1. Carbohydrates Are Not Your Enemy
"I can't eat that," is a common phrase spoken by many diabetics when offered carbohydrate-rich foods. If you're diabetic, you don't have to avoid carbohydrates. You simply need to monitor how much of them you consume. Aim for at least 130 grams of carbohydrates spread out over the course of the day, preferably from foods rich in fiber such as fruits, vegetables, legumes and whole grains. But once in a while, you actually can have your cake and eat it too. Just be sure not to exceed your recommended carbohydrate intake at any given time. Your registered dietitian or diabetes educator can help you learn how to spread out your carbohydrate intake properly.
2. Dietary Fat and Cholesterol May Affect Your Heart Health
The fats you consume may impact your cardiovascular system and usually not in a good way. As with carbohydrates, you don't have to avoid fats, but the types of fat you eat make a difference to your heart. Your heart will thank you if you limit your intake of artery-clogging saturated fat to 7 percent of your total calories and trans fat (an artificial fat found in some baked goods, fried foods and margarine) close to zero. Cap daily dietary cholesterol at 200 mg if you have high cholesterol. Consume foods rich in heart-healthy monounsaturated fats, like olive oil and avocado, and inflammation-reducing omega-3 fats, such as walnuts and salmon. Ideally, fat from all sources should comprise less than 30 percent of your total daily calories.

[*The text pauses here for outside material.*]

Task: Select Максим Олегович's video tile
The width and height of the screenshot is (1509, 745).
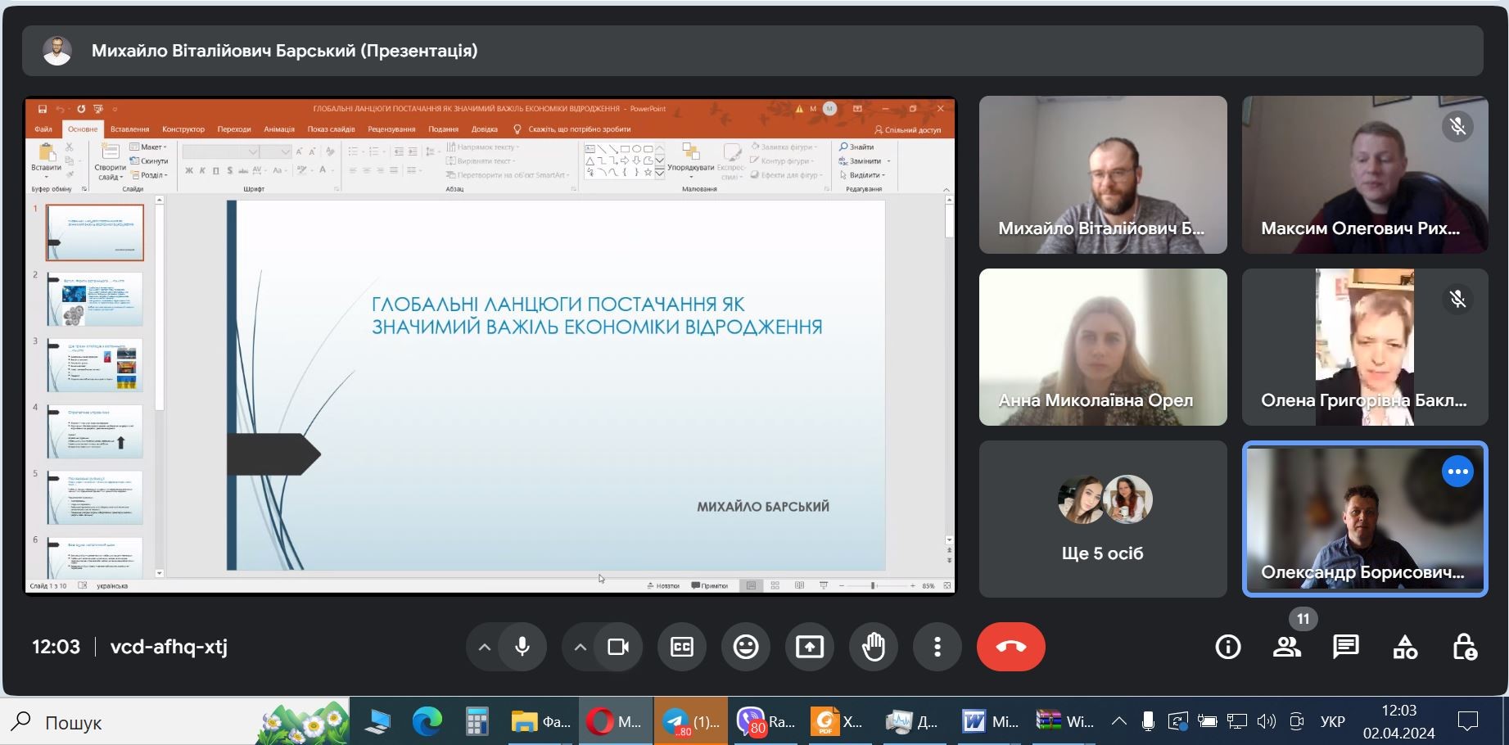Action: (x=1364, y=174)
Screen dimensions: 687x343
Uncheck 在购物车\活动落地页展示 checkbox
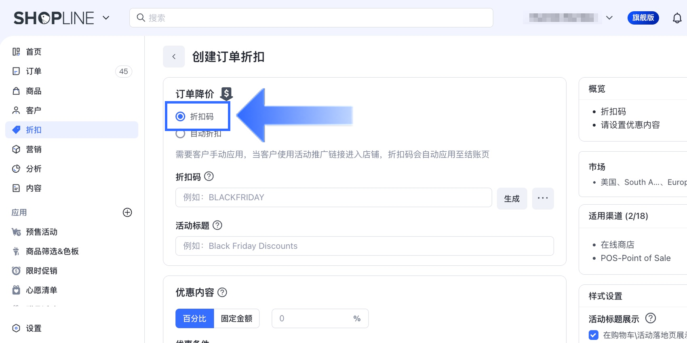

3. Alcoholic Beverages OK in Small Amounts
While certain people should stay away from alcohol at all costs, many diabetics can consume a glass here and there. Researchers from the University of Wisconsin discovered one to two glasses daily might help reduce the risk of death from coronary artery disease in those with type 2 diabetes. If you take insulin, be aware that alcohol might induce hypoglycemia and should be consumed with food. Pregnant women and those with poorly controlled diabetes should avoid alcohol.
4. Don't Go Overboard with Sugar Substitutes
Non-caloric sweeteners like saccharin, sucralose and aspartame do not impact blood sugar and are acceptable for most diabetics (pregnant women should speak with their doctors before using them). If you're seeking to lose a few pounds, try not to go crazy with "diet" foods or beverages containing these substitutes, as they perpetuate your desire for very sweet foods, including those containing actual sugar. In a Purdue University study, rats that were fed artificially sweetened yogurt ended up consuming more calories than normal and actually gained weight.
5. Cinnamon is Sweet in Many Ways
Just one teaspoon of cinnamon a day may help lower blood glucose, cholesterol and triglycerides, and may even improve insulin sensitivity. Try topping a baked sweet potato with cinnamon at dinner, or add the sweet stuff to your morning coffee. It's a great way to start your day on the right track.